O-Minimal Invariants for Discrete-Time Dynamical Systems

TL;DR

This paper introduces o-minimal invariants as a new approach to analyze the termination of linear loops, connecting program verification with deep problems in number theory and establishing new decidability results.

Contribution

It defines the class of o-minimal invariants for linear loops and studies their decidability and synthesis, extending previous methods and linking to open problems in number theory.

Findings

Decidability results for the existence of o-minimal invariants

Conditional decidability based on Schanuel's conjecture

Broader class of invariants for termination analysis

Abstract

Termination analysis of linear loops plays a key r\^{o}le in several areas of computer science, including program verification and abstract interpretation.
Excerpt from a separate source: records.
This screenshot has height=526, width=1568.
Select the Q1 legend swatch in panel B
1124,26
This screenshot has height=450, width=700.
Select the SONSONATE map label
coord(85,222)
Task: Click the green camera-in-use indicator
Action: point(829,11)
Already for the simplest variants of linear loops the question of termination relates to deep open problems in number theory, such as the decidability of the Skolem and Positivity Problems for linear recurrence sequences, or equivalently reachability questions for discrete-time linear dynamical systems. In this paper, we introduce the class of \emph{o-minimal invariants}, which is broader than any previously considered, and study the decidability of the existence and algorithmic synthesis of such invariants as certificates of non-termination for linear loops equipped with a large class of halting conditions. We establish two main decidability results, one of them conditional on Schanuel's conjecture in transcendental number theory.